The irony is that while I’m filled with fear and worry, she is a kid who we affectionately call a ‘hold-my-beer’ child.
She’s constantly doing things that seem designed only to see how high she can get my blood pressure.
People, this kid tried to sweet talk her way into being allowed to bungee jump at the high-ropes course she did this summer… at age 7!!
She and her big cousin are already making plans to sky-dive on my daughter’s 16 birthday.
God help me when she does get her driver’s license because she’s all about speed.
My psychologist, Brad, and I talk about this whole parenting thing a lot.
Especially as to how the trauma people go through alters their parenting and how not to let it dominate.
It is DAMN HARD to try and turn off my ‘panic button.’
I feel like most days I’m fighting through it and winning, but on days like today, there is not enough chocolate ice-cream in the world to make this better.
I accept that, try to keep myself occupied and smile and wave as they leave. Inside though, I am a wreck.
One person said this on Facebook, and it resonated with me:
“I do think I feel more anxiety in motherhood than I did prior to pregnancy loss and secondary infertility. It’s that feeling of the ‘I never thought this would happen to me’ situations becoming your reality again and again, and you realize that human life is not a guarantee, bad things happen to *ME*, and then the panic can set in.
I’ve gone through it in waves over the past couple of years. I might have an anxious day here or there now, rather than it being a constant.”
I have no pat answers for how to combat this.
I know that some people chose therapy, medication, yoga, running, knitting…or writing.
Whatever you choose, if you choose at all, the only thing I can say is Well Done You for even acknowledging that you know this about yourself, that you do worry about losing your child(ren).
And please, remember you aren’t alone.
Infertility and loss can change us in very profound ways, least of which is how we parent any child(ren) who may come along.

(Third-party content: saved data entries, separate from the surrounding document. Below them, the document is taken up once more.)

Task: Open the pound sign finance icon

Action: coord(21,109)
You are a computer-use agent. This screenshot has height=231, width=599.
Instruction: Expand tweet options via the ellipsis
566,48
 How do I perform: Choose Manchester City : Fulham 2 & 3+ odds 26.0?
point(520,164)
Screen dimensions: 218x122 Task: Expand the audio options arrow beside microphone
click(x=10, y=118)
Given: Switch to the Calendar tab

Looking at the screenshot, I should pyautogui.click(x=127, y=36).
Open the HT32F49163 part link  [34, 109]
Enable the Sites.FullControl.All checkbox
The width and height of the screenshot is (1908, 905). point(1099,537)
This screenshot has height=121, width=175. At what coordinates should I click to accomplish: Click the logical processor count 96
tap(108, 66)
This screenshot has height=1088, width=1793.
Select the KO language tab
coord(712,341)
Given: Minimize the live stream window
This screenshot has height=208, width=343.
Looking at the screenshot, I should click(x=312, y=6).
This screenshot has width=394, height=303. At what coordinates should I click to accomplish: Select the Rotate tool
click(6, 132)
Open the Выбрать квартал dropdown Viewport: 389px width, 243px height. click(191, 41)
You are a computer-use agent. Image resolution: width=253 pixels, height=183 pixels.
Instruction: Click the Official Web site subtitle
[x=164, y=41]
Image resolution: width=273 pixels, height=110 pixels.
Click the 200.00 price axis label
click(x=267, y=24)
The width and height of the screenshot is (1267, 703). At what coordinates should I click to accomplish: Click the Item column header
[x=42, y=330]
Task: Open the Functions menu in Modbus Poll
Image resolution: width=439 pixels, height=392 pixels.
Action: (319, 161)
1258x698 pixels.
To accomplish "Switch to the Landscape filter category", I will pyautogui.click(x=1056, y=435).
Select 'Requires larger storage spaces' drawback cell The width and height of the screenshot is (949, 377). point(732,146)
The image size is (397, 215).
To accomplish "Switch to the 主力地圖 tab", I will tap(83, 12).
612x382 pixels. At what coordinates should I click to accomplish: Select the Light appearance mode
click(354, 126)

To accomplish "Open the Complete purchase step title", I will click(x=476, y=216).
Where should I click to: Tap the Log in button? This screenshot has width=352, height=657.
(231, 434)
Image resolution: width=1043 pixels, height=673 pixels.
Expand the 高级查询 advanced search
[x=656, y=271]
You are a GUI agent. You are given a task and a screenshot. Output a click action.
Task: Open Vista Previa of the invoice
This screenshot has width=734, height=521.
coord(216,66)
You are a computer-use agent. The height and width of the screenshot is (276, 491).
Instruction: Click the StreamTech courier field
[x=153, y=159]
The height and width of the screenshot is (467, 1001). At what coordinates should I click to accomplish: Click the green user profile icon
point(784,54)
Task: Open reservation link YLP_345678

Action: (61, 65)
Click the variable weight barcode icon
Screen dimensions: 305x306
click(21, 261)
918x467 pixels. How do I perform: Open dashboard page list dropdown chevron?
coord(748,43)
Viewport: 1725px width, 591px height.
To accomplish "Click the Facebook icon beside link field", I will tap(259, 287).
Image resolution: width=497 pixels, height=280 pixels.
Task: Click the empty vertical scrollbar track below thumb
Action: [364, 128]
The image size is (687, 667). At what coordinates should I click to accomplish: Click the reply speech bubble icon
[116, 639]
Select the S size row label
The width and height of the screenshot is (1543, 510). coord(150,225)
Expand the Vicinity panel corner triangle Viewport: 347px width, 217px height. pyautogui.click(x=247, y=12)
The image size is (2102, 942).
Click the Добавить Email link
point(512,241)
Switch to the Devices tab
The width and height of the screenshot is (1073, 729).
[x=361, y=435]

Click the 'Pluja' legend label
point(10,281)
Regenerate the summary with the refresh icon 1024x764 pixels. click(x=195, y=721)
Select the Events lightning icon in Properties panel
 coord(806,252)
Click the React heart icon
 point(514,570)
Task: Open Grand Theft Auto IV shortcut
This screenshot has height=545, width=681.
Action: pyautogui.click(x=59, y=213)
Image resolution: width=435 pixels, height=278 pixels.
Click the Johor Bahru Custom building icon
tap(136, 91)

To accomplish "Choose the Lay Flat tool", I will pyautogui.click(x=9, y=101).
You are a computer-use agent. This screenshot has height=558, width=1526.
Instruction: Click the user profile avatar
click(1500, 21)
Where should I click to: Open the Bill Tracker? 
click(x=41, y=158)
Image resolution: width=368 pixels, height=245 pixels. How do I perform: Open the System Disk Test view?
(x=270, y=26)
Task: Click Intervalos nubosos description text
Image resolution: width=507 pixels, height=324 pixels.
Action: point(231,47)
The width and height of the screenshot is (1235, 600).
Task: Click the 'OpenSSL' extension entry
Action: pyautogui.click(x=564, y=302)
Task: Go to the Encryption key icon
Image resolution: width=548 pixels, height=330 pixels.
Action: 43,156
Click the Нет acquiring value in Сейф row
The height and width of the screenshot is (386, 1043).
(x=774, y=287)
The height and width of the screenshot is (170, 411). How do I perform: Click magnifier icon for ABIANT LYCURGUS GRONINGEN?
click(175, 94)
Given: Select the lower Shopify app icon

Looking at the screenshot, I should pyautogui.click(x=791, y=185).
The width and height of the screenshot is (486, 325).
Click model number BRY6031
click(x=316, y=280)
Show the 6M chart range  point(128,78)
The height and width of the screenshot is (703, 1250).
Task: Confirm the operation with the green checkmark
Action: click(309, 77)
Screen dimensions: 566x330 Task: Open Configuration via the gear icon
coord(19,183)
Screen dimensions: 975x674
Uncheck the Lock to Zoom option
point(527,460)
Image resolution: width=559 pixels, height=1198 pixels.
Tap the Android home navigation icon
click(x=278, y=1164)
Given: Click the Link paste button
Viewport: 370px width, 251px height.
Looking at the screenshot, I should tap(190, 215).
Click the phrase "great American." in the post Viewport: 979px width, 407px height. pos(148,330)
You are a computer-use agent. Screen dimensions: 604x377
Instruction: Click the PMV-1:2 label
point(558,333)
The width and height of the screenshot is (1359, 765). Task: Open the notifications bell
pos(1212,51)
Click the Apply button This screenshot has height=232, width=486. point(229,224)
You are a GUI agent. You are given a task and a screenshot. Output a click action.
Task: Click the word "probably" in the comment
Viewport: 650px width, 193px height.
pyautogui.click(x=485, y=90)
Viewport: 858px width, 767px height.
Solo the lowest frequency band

Photo by Hailey Kean on Unsplash
Jill Kawchak is the proud mama to one truly amazing daughter, the wife of a good man, and a companion of a very troublesome Labrador retriever. Her days are spent homeschooling from the shadow of the Rocky Mountains in Cochrane, Alberta, where her daughter constantly begs to go exploring. She had always wanted to be a mother and started TTC just after her wedding in 2006. Jill has been diagnosed with PCOS, and was told motherhood would be a difficult goal to attain, but after 3.5 years of infertility with one early loss, the clouds parted, and the sunshine that was a little girl with blue eyes and brown curls broke through. However, in the years since her daughter arrived, there have been another 4 early losses. After *much* debate, angst and tears, Jill and her husband, Mark, have decided to end their fertility journey and are now focused on ‘what comes next’. She writes to keep sane, and support those who are also experiencing infertility and baby loss.